**The problem**
In the records below, find the line containing "This screenshot has width=1527, height=784.". Restate it and all the lines after it exactly, and omit the rest.
<<<<
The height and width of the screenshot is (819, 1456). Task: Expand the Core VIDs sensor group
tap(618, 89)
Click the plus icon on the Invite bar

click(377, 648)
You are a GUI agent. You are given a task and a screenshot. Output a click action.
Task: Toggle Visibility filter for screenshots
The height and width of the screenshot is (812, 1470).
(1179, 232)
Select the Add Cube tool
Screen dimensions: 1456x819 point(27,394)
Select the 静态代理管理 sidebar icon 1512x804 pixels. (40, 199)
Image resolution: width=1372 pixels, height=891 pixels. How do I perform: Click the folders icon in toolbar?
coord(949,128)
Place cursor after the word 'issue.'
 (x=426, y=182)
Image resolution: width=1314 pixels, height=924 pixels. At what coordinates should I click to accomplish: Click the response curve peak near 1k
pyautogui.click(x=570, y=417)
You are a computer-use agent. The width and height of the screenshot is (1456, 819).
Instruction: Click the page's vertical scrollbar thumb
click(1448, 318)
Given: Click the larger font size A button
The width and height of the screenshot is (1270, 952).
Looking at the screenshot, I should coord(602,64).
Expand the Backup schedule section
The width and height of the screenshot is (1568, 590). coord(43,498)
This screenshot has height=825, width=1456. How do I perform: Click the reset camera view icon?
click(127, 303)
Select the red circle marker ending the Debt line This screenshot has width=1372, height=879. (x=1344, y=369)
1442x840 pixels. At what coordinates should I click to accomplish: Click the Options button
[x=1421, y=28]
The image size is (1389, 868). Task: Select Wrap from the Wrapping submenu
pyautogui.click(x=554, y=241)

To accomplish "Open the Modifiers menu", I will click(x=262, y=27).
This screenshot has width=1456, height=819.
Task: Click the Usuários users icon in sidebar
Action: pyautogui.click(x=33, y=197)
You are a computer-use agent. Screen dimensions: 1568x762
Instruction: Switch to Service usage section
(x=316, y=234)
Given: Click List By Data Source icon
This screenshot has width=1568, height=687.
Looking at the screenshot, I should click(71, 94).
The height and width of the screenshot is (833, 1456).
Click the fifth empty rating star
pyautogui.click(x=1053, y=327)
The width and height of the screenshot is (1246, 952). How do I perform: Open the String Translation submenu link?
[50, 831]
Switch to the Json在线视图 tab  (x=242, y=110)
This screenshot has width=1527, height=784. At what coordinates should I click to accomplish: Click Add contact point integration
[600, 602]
>>>>
**Result for this exercise**
This screenshot has width=1527, height=784. At what coordinates should I click to accomplish: Click Add contact point integration
[600, 602]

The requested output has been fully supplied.